New electroluminescent material with the green and red heat

So are they selling them to the N% of the population who are Blue colour blind?
 
Simon F said:
So are they selling them to the N% of the population who are Blue colour blind?
Sorry about that, the technology allows the utilisation of only two color components instead of the traditional three used today for forming the pixel (it is not necessarily blue as i mentioned earlier).

If you know Russian, see for yourself (the first news snip - everything is explained in great detail there):
http://www.ixbt.com/news/hard/archive.shtml?20030104

P.S
Here's a better alternative (translated with Babylon):
New electroluminescent material with the green and red heat - bosom @ of 15:31
Periodical to nature, dated on 2 January, published the article, dedicated to invention by the company Of pyuilips and by the Amsterdam university of the first electroluminescent material, capable of emitting red or green light, depending on the applied to it stress/voltage.

As is known, electroluminescent (eL) materials as a rule emit the light/world of the fixed/recorded color, determined by energy of the excited state of material.In contrast to the typical cases, new material is capable to shine by two colors, depending on the direction of the flow of the applied to it current.New material is the homogeneous (uniform) mixture of semiconductor polymer (derivative of polyphenylene- vinylene?to polypyuenylenevinylene, PPV) and the dispersed elements of the complex compound of diatomic ruthenium (dinuchlear of rutyuenium of chomplekh), each of which possesses different energy of excited state.In the case of positioning/arranging the layer of this material between two electrodes from different materials?gold and ITO (indium of slimes to okhide, the oxides of indium and tin), during the supplying of positive potential to the electrode from ITO (direct bias, +4 v, the effect of light emission is generated because of the presence of the complex compound of metals, in this case the glow of red color appears.During the supplying of reverse bias (-4 v, the direction of the flow of current changes, in this case excitation state for the semiconductor polymer sets in and the emission of material assumes/takes the green nuance, which corresponds to energy band of polymer.

mpt_18_h.jpg


According to the scientists, the application of this material in the production of polnotsvetnykh displays will make it possible to use only two components for the formation of pixel, instead of three, used in the traditional displays, which will be able considerably to influence the prime cost of production.Moreover, new material possesses the increased intensity of the glow, which also can be reflected in the quality of new displays by positive means.

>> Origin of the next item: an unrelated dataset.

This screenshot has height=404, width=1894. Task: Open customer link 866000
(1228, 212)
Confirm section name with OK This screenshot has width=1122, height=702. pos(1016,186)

However, according to the specialists from Pyuilips, the real introduction of new material into the mass production does take place not earlier than 2006-2007. Initially these will be small polnotsvetnye electroluminescent displays with the diagonal into several inches.
 
So are they selling them to the N% of the population who are Blue colour blind?

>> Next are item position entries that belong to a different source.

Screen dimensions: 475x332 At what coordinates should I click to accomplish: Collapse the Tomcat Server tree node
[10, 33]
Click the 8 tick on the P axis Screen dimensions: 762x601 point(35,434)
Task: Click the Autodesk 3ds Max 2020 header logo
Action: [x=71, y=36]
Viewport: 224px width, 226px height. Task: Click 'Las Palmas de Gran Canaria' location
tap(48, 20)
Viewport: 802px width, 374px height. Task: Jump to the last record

Not just them....I'm sure there's a sizable population that just "doesn't like blue" as well. Blue is evil, and should not contaminate the goodness or "Red" or neutrality of "Green" in any way shape or form.

Though truthfully, I suspect there's some shinanigans going on between the video graphics and DVD people....I was wondering where the DVD folks were able to find so much "blue" in order to create the Blue-Ray standard...but now the answer is obvious. I wonder how much money the graphics guys got from selling all that blue to the DVD guys....
 
As I understood the translation (not very well) the material colour is determined by the direction of the flow of current , so how do you handle the case of full red and full green?

I guess that you could use adjacent pairs

I.e

B RG B RG B RG
0 R 0 G 0 0

But that seems a bit pointless as you are still using more than 3 elements to produce a color, and now you are producing red and green at half the resolution you were previously.



Still an interesting material, but I don't think the application as it is described their is worthwhile.

CC
 
Joe DeFuria said:
I was wondering where the DVD folks were able to find so much "blue" in order to create the Blue-Ray standard...but now the answer is obvious. I wonder how much money the graphics guys got from selling all that blue to the DVD guys....
Not from there Joe. Haven't you noticed that the sky isn't as saturated as it was when you were a child? It's all linked up with the depletion of the ozone layer - they're pumping the blue out of the sky and putting it into DVDs and those "Blue Smarties".

/me thinks he's not had enough coffee yet today
 
Captain Chickenpants said:
As I understood the translation (not very well) the material colour is determined by the direction of the flow of current , so how do you handle the case of full red and full green?
...
CC
Presumably you just oscillate the signal - Red/Green LEDs (i.e. 2 LEDs in the same package) can produce yellow this way.